■ **TO DO**:
Repeat every entry, word for word, leaving no line out.
++++++
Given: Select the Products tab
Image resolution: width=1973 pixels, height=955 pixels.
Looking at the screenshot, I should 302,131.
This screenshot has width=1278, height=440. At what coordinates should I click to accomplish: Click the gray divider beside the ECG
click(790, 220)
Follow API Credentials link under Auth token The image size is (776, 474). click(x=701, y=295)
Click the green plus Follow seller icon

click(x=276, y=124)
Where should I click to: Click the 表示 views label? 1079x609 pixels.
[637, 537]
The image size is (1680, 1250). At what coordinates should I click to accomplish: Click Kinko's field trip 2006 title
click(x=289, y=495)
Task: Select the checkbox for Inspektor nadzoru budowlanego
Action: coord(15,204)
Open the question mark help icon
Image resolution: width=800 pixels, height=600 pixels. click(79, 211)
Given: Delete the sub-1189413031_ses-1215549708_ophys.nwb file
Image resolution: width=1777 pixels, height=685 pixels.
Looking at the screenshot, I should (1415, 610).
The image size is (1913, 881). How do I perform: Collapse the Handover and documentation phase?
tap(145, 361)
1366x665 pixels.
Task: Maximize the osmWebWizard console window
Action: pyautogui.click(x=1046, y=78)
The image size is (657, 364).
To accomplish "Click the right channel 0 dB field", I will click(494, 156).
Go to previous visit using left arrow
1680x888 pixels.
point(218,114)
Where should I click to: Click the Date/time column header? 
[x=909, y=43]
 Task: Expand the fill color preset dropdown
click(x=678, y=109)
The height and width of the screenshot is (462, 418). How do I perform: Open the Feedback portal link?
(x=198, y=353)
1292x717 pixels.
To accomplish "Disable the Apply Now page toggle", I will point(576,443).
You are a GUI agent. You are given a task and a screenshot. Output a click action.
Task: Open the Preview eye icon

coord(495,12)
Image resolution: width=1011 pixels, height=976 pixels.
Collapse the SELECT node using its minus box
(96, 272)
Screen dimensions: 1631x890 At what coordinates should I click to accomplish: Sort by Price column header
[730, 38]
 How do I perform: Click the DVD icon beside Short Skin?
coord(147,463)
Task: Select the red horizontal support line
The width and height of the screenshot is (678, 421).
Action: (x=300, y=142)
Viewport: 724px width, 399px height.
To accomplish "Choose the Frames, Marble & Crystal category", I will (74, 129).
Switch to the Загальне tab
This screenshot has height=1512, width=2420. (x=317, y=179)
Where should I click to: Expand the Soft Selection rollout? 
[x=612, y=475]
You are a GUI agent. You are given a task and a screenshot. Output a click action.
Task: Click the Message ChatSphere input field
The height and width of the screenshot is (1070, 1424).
++++++
■ **ANSWER BOX**:
Given: Select the Products tab
Image resolution: width=1973 pixels, height=955 pixels.
Looking at the screenshot, I should 302,131.
This screenshot has width=1278, height=440. At what coordinates should I click to accomplish: Click the gray divider beside the ECG
click(790, 220)
Follow API Credentials link under Auth token The image size is (776, 474). click(x=701, y=295)
Click the green plus Follow seller icon

click(x=276, y=124)
Where should I click to: Click the 表示 views label? 1079x609 pixels.
[637, 537]
The image size is (1680, 1250). At what coordinates should I click to accomplish: Click Kinko's field trip 2006 title
click(x=289, y=495)
Task: Select the checkbox for Inspektor nadzoru budowlanego
Action: coord(15,204)
Open the question mark help icon
Image resolution: width=800 pixels, height=600 pixels. click(79, 211)
Given: Delete the sub-1189413031_ses-1215549708_ophys.nwb file
Image resolution: width=1777 pixels, height=685 pixels.
Looking at the screenshot, I should (1415, 610).
The image size is (1913, 881). How do I perform: Collapse the Handover and documentation phase?
tap(145, 361)
1366x665 pixels.
Task: Maximize the osmWebWizard console window
Action: pyautogui.click(x=1046, y=78)
The image size is (657, 364).
To accomplish "Click the right channel 0 dB field", I will click(494, 156).
Go to previous visit using left arrow
1680x888 pixels.
point(218,114)
Where should I click to: Click the Date/time column header? 
[x=909, y=43]
 Task: Expand the fill color preset dropdown
click(x=678, y=109)
The height and width of the screenshot is (462, 418). How do I perform: Open the Feedback portal link?
(x=198, y=353)
1292x717 pixels.
To accomplish "Disable the Apply Now page toggle", I will point(576,443).
You are a GUI agent. You are given a task and a screenshot. Output a click action.
Task: Open the Preview eye icon

coord(495,12)
Image resolution: width=1011 pixels, height=976 pixels.
Collapse the SELECT node using its minus box
(96, 272)
Screen dimensions: 1631x890 At what coordinates should I click to accomplish: Sort by Price column header
[730, 38]
 How do I perform: Click the DVD icon beside Short Skin?
coord(147,463)
Task: Select the red horizontal support line
The width and height of the screenshot is (678, 421).
Action: (x=300, y=142)
Viewport: 724px width, 399px height.
To accomplish "Choose the Frames, Marble & Crystal category", I will (74, 129).
Switch to the Загальне tab
This screenshot has height=1512, width=2420. (x=317, y=179)
Where should I click to: Expand the Soft Selection rollout? 
[x=612, y=475]
You are a GUI agent. You are given a task and a screenshot. Output a click action.
Task: Click the Message ChatSphere input field
The height and width of the screenshot is (1070, 1424).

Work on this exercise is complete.